I mention the incident to show that even journalists can cope with the occasional need for secrecy even in commercial court proceedings. But in truth most hearings are effectively conducted in private anyway. The disappearance of the local newspaper court reporter is well known. But that's only part of the story - public galleries nowadays don't even seem to attract the wild-haired old blokes in raincoats who used to be such a fixture. Perhaps the security puts them off. 

Ruling in Cape Intermedia Holdings v Dring this week, the president of the Supreme Court, Lady Hale, pointed to another reason for low attendance: the near impossibility of following what is going on. 'If I may draw your lordship's attention to bundle 17 section 5,' isn't much help to anyone who doesn't have the bundle. Of course there are very good reasons why we have moved on from what Lady Hale insists on calling 'the olden days': it's hard to imagine a case like HP v Lynch, currently running at the Rolls Building (300 bundles and counting) being conducted entirely in spoken words. 

But, as Lord Woolf observed in Barings v Coopers & Lybrand (oh, memories!): 'Practices adopted by the courts and parties to ensure the efficient resolution of litigation should not be allowed to adversely affect the ability of the public to know what is happening in the course of proceedings.'

That was back in 2000. In Cape Lady Hale quotes Woolf to rule in favour of allowing a pressure group access to written materials placed before the court in a case to which it was not a party. Lady Hale's ruling seems to have been widely welcomed in the media, especially her suggestion that access to documents should not be limited to those from which the judge in the case has specifically been asked to read. She makes the point that if access is limited to what the judge has actually read, 'then the less conscientious the judge, the less transparent is his or her decision'.

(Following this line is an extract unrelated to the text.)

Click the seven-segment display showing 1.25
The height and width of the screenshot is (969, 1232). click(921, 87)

Lawyers appear to be less sanguine about the ruling, rightly raising questions about the cost and practicality of being expected to deliver up materials for an indefinite period in the future. Hale acknowledges the issue by pointing out that: 'We have heard no argument on the extent of any continuing obligation of the parties to co-operate with the court in furthering the open justice principle once the proceedings are over.' She concludes: ''We would urge the bodies responsible... to give consideration to the questions of principle and practice raised by this case.'

This consideration should take into account two points. First, arguments about the cost and practicality are predicated on the assumption that court materials are essentially paper documents, even if generated electronically and transmitted through the much-vaunted e-filing system. There is no reason why this should continue - indeed there is every reason, if London is to maintain its edge as a centre of commercial dispute resolution, to go entirely digital. Going digital would allow anyone with an interest in the case to view public documents lodged with the court. It would also enable the creation of a court data store, where materials could be archived for future reference, subject of course to redactions as required by law and judicial direction. 

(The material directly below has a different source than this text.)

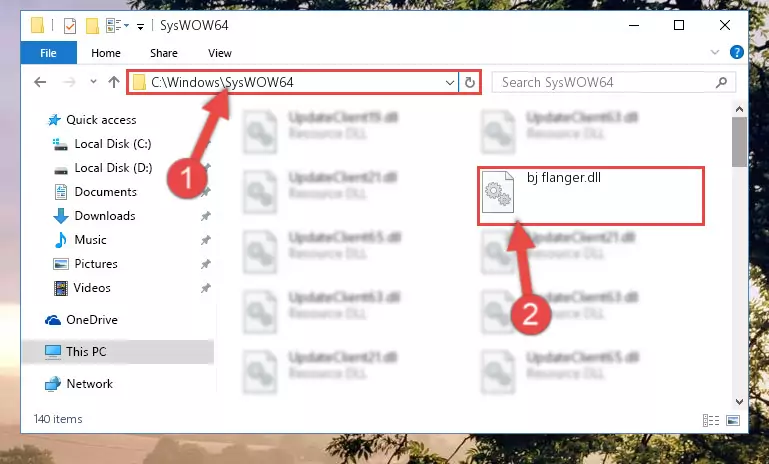Switch to the large icons view in the status bar

[733, 420]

Which leads us to the second point. Hale's judgment is not quite as in favour of open justice as some commentators seem to think. She interprets the law as requiring an explanation by the party seeking access of why they want access, and how granting such access will 'advance the open justice principle'.

I believe that this is out of kilter with current thinking on access to public information. Assuming that downloads from the courts data store come either free or at a tiny marginal cost, no explanation should be required. Some downloaders will certainly be less worthy than others: we can all think of campaign groups that might make mischief with court materials, while others will scent commercial opportunities in mining a new trove of 'big data'. 

We should welcome both outcomes. In Lady Hale's olden days, courts were as open to the blokes in raincoats as they were to, say, Joshua Rozenberg. Open court data should follow the same principle.